At least 19 Republican governors and two attorneys general issued statements disagreeing with the administration’s move to mandate vaccines, with several vowing to defy it or announcing plans for legal action against it.
“The COVID-19 vaccines are safe and effective tools to prevent the disease, but getting the vaccine is and should be a choice,” Arizona Gov. Doug Ducey said in a statement. “These mandates are outrageous. They will never stand up in court. We must and will push back.”
The Executive Order includes exemptions for religious and medical reasons. Psaki says OSHA will determine the specifics around those exemptions as part of its process of developing the new standard.

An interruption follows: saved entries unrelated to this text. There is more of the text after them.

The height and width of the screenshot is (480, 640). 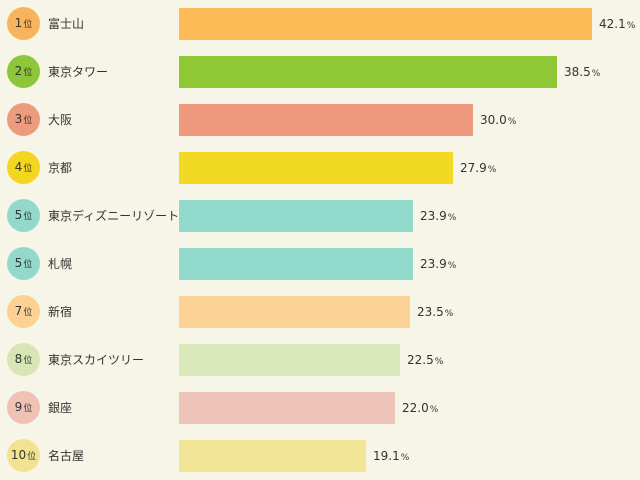 I want to click on chart-row: 7位 新宿 23.5%, so click(x=320, y=312).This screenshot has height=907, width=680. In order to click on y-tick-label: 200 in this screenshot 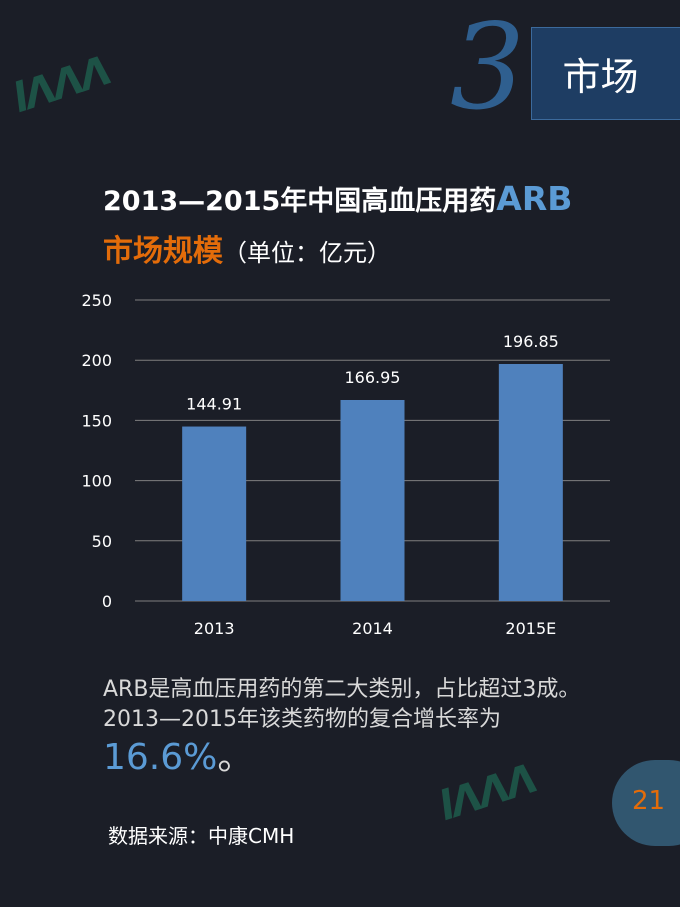, I will do `click(96, 360)`.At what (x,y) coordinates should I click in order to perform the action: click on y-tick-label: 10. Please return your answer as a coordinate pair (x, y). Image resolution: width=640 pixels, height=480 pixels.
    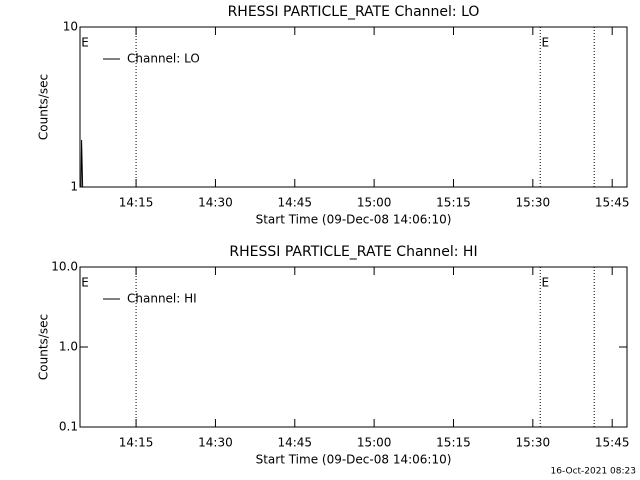
    Looking at the image, I should click on (70, 27).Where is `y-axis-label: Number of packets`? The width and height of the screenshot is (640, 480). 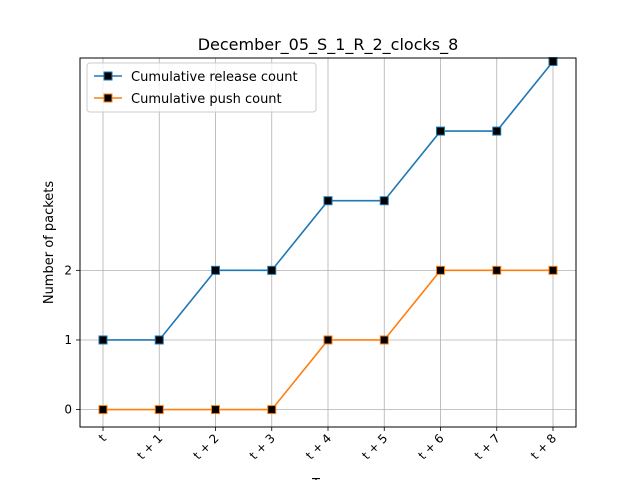
y-axis-label: Number of packets is located at coordinates (50, 243).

When asked how the mandates will be enforced, White House COVID-19 response coordinator Jeff Zients said, “the president has been clear that he will not hesitate to take strong actions like he did [Thursday] to protect workers and the American people and accelerate our path out of this pandemic.”
The current standard for employees to be considered fully vaccinated is to have received both doses of a two-dose vaccine or one shot of the Johnson & Johnson vaccine.